SPIBA’s ongoing “Breakfast with the Director” series continues today, featuring Tomas Hajek, Managing Director of the Northwest Division at Danone Russia. Hajek will be discussing collaborations between businesses from different cultures. The meeting is at 9 a.m. at the Domina Prestige St. Petersburg hotel and all who wish to attend must confirm their participation by Oct. 23.

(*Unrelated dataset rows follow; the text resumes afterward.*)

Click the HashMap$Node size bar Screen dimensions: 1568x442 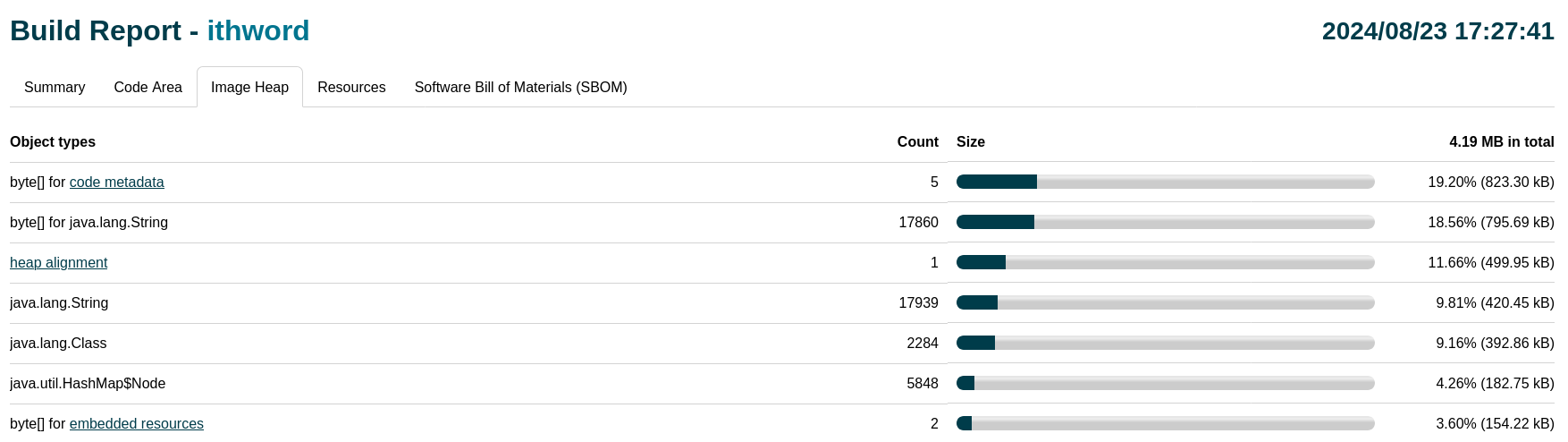coord(1165,384)
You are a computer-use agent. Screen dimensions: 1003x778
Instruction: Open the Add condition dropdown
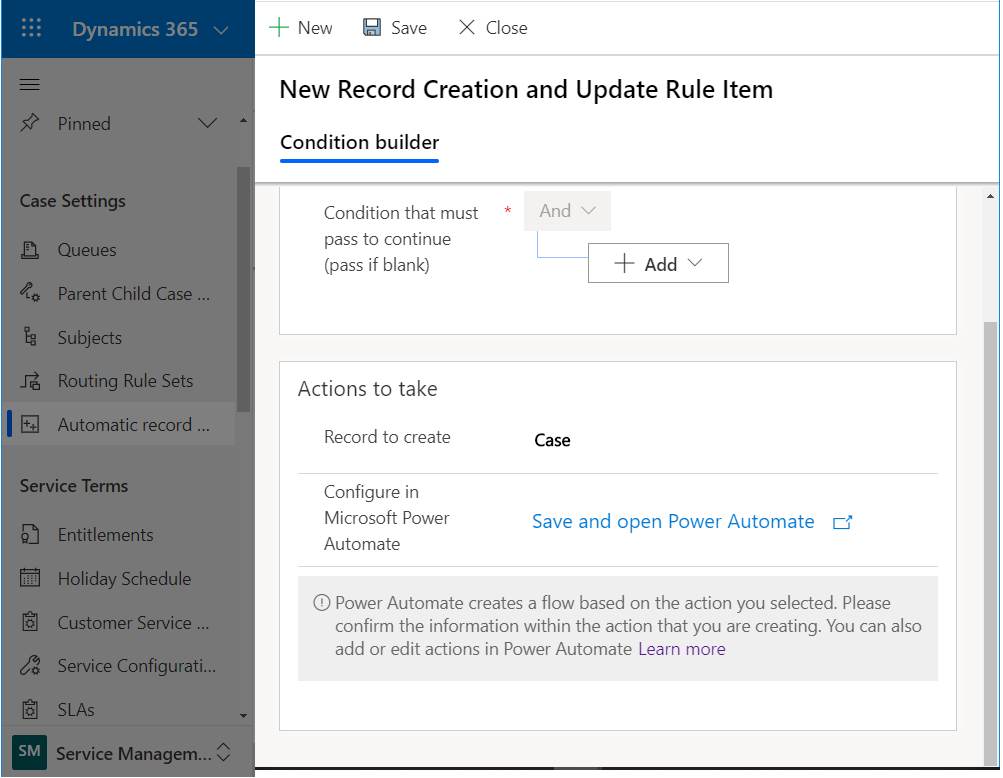click(658, 264)
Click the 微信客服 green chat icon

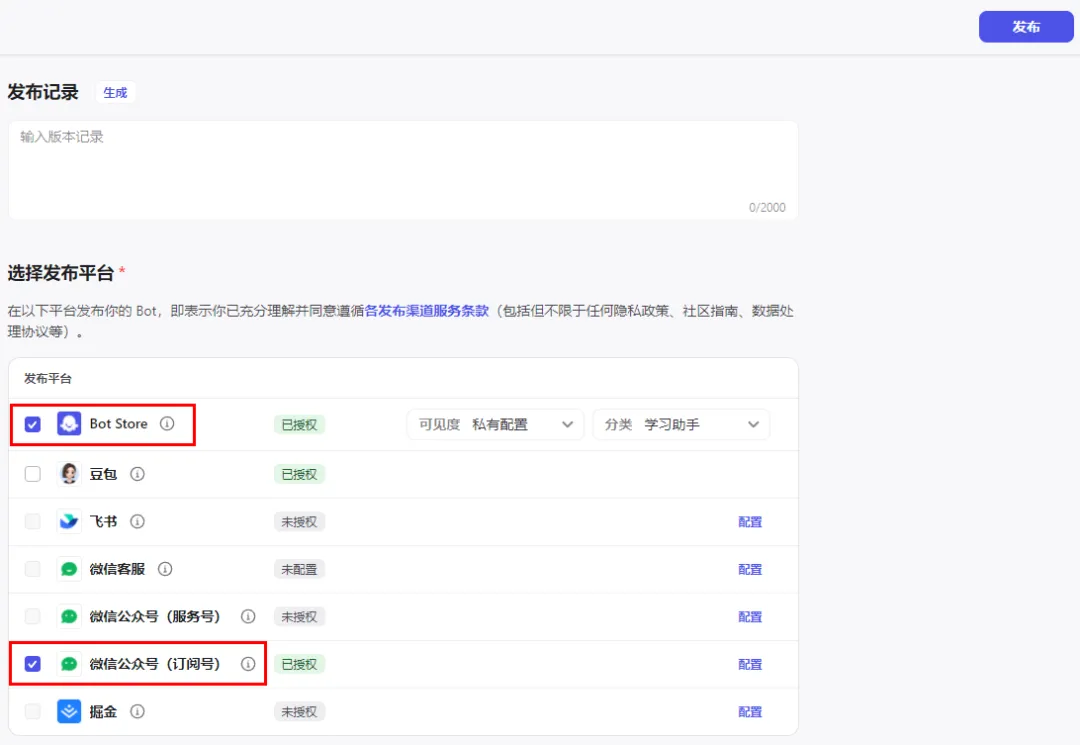(69, 568)
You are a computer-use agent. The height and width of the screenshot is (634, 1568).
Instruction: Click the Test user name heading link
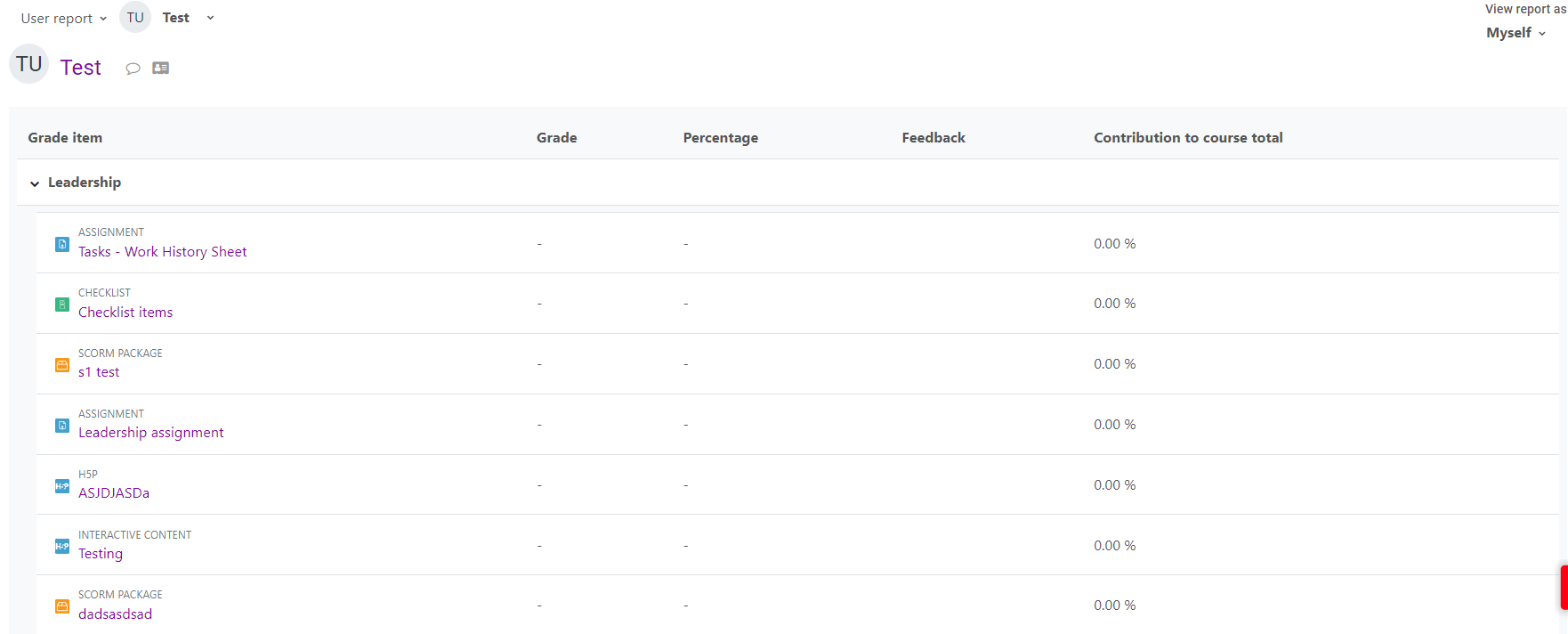click(x=81, y=68)
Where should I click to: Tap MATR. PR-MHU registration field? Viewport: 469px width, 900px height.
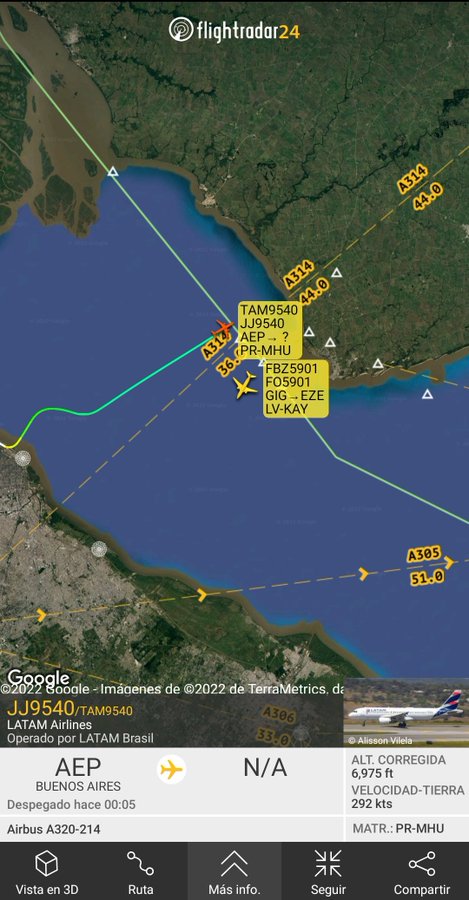[398, 829]
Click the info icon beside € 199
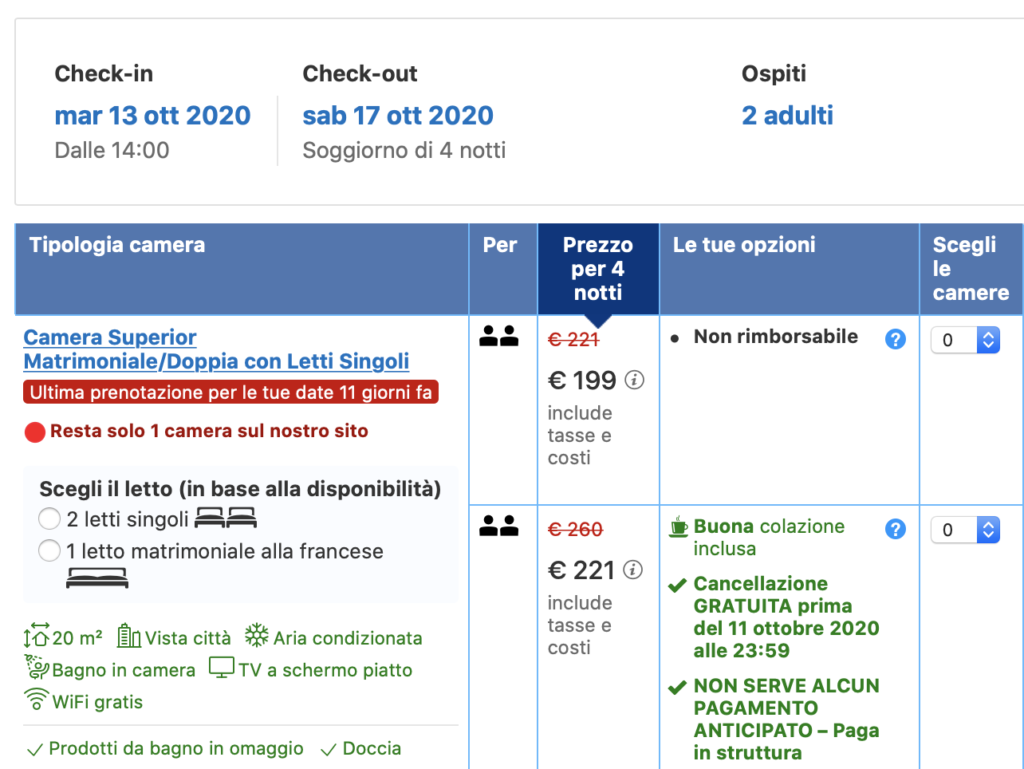 [x=634, y=380]
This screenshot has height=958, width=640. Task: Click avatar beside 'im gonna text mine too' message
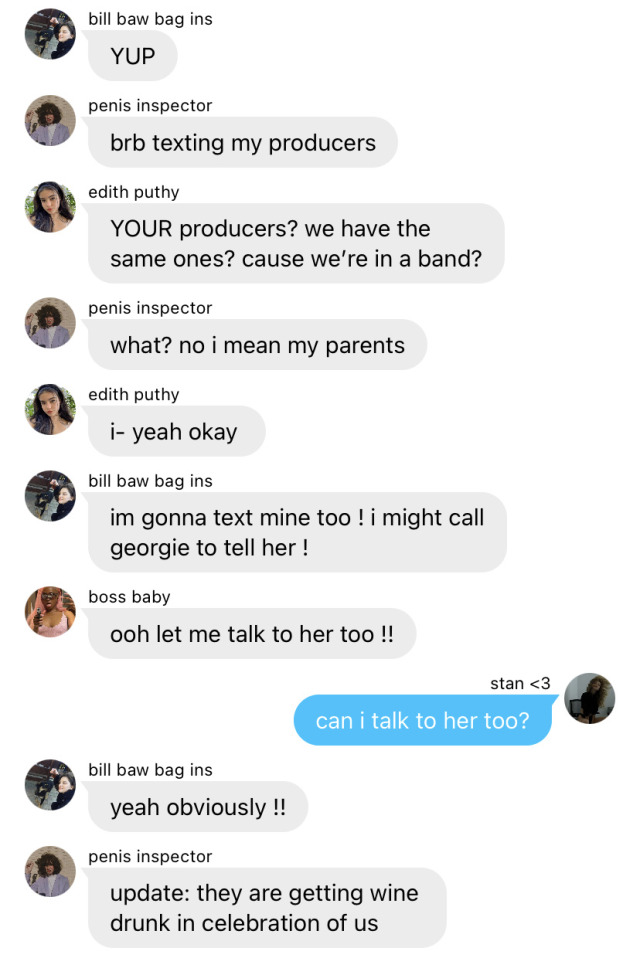(x=50, y=495)
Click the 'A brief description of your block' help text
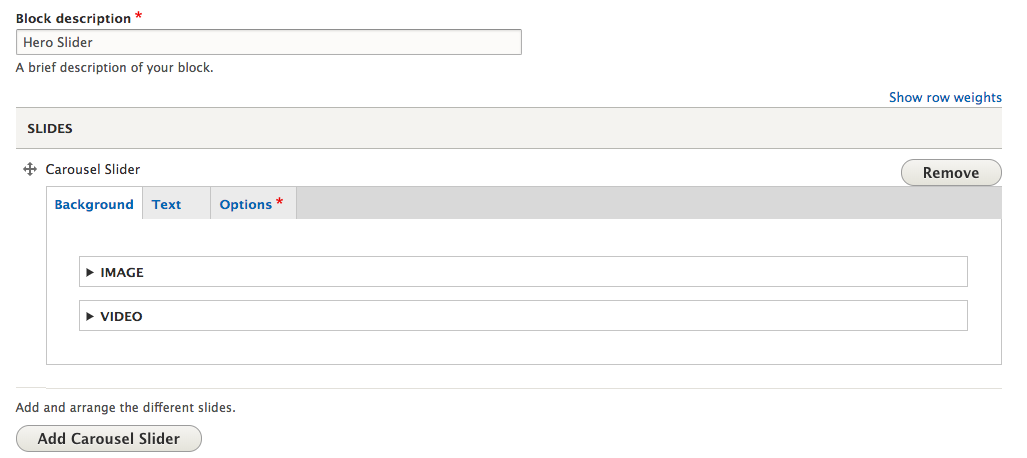The image size is (1027, 458). pyautogui.click(x=115, y=67)
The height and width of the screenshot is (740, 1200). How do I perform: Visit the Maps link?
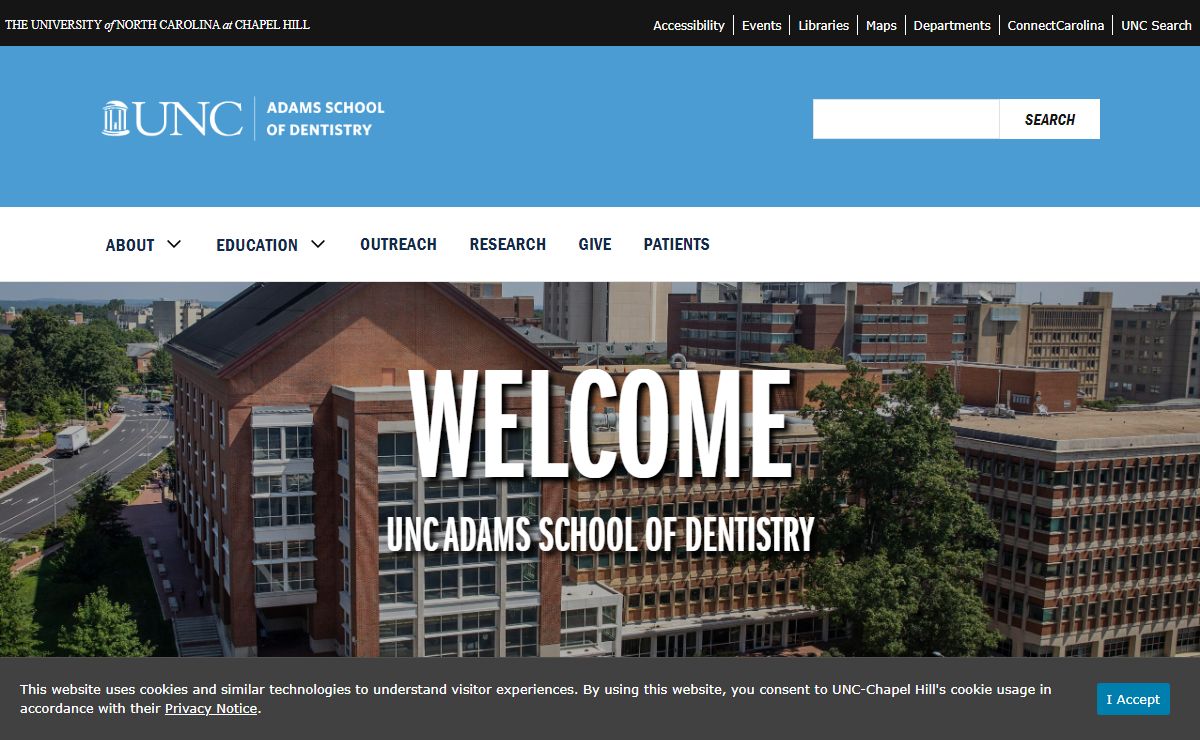(881, 25)
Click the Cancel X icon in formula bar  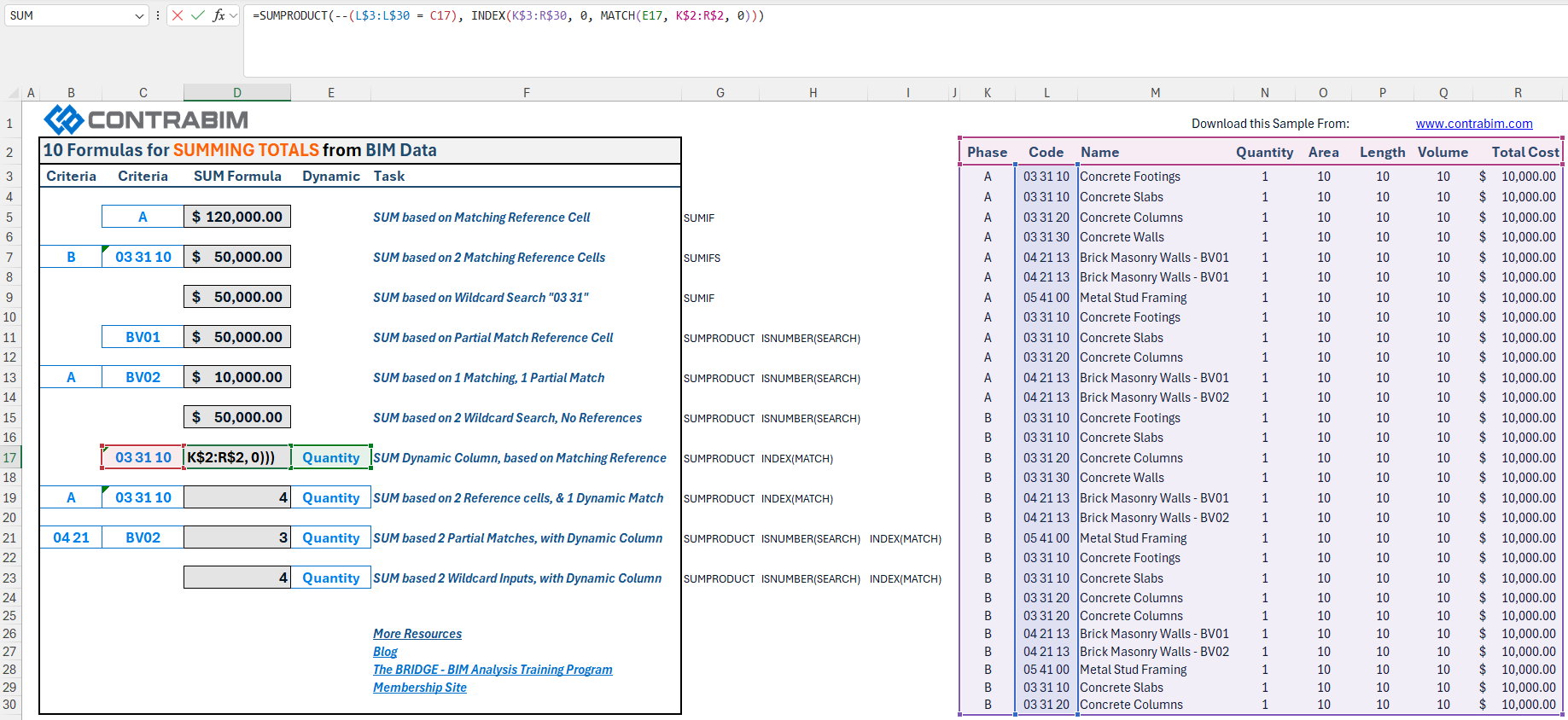(x=178, y=15)
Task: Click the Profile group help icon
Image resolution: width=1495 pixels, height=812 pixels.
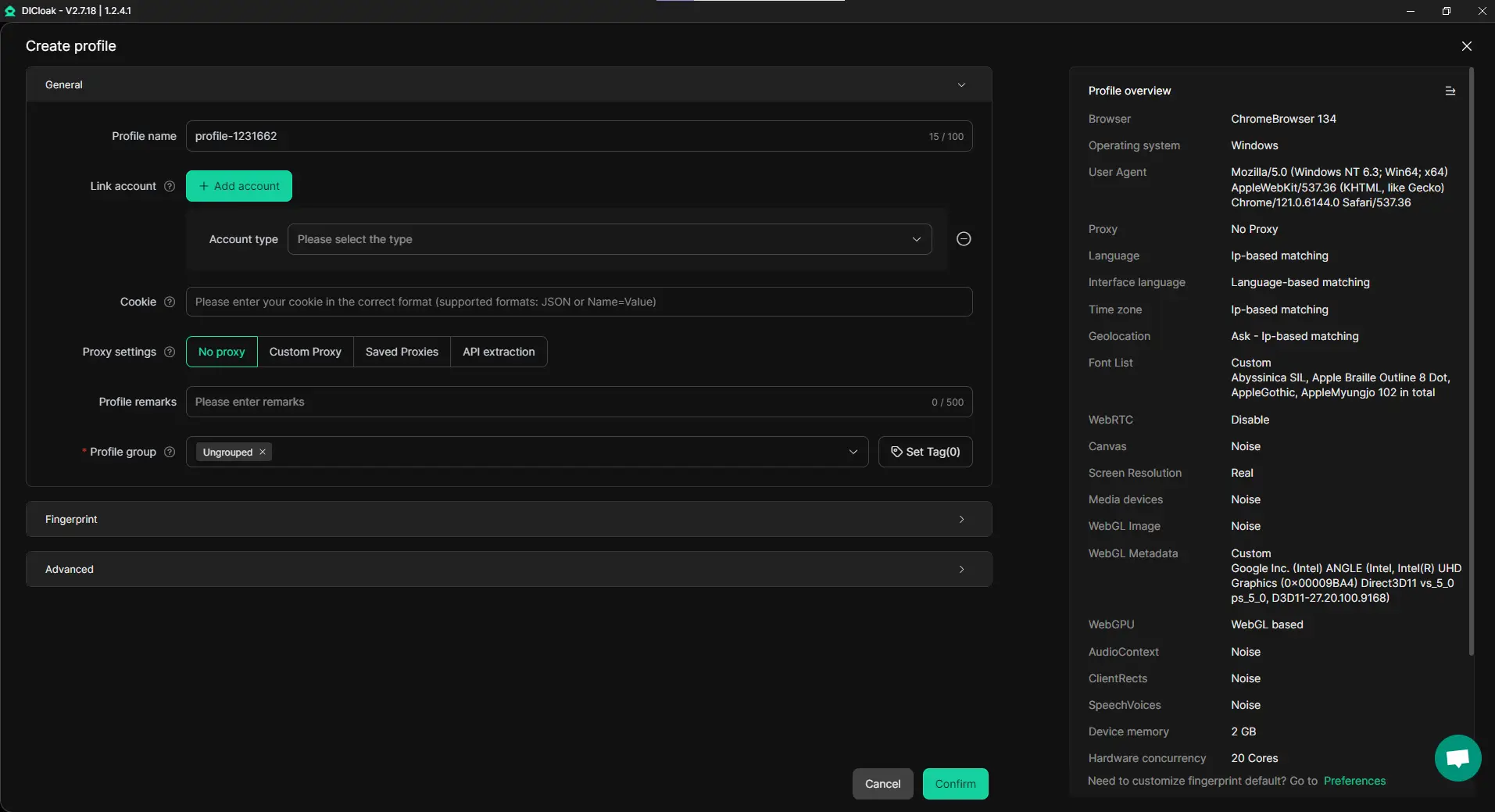Action: point(170,452)
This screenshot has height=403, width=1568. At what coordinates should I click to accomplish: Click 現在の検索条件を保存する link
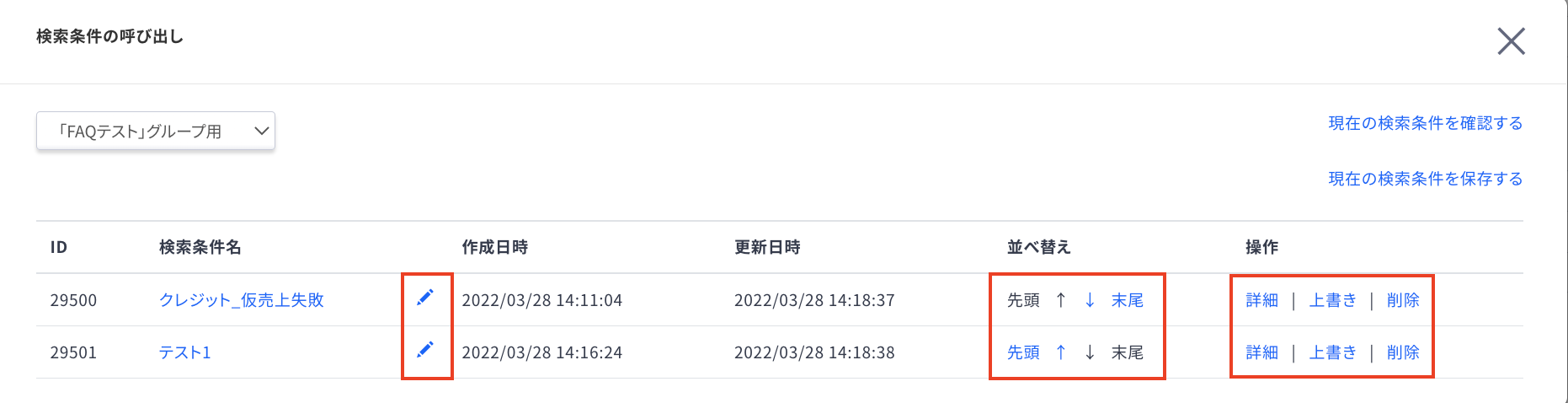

Get your gong on at “Sounds of the Universe,” a concert at the city planetarium this evening incorporating six different gongs to create relaxing songs that will transport you upwards into the stratosphere. Tickets are 700 rubles ($17).



Saturday, Oct. 25


AVA Expo, the eighth edition of the event revolving around all things pop culture, returns to Lenexpo this weekend. Geeks, nerds, dweebs and dorks will have their chance to talk science fiction and explore a variety of international pop culture. Tickets for the event can be purchased on their website at avaexpo.ru.



Sunday, Oct. 26


Zenit St. Petersburg returns home for the first time in nearly a month as they host Mordovia Saransk in a Russian Premier League game. Currently at the top of the league thanks to their undefeated start to the season, the northern club hopes to extend the gap between them and second-place CSKA Moscow and win the title for the first time in three years. Tickets are available at the stadium box office or on the club’s website.



Monday, Oct. 27


Today marks the end of the art exhibit “Neophobia” at the Erarta Museum. Artists Alexey Semichov and Andrei Kuzmin took a neo-modernist approach to represent the array of fears that are ever-present throughout our lives. Tickets are 200 rubles ($4.90).



Tuesday, Oct. 28


The Domina Prestige St. Petersburg hotel plays host to SPIBA’s Marketing and Communications Committee’s round table discussion on “Government Relations Practices in Russia” this morning. The discussion starts at 9:30 a.m. and participation must be confirmed by Oct. 24.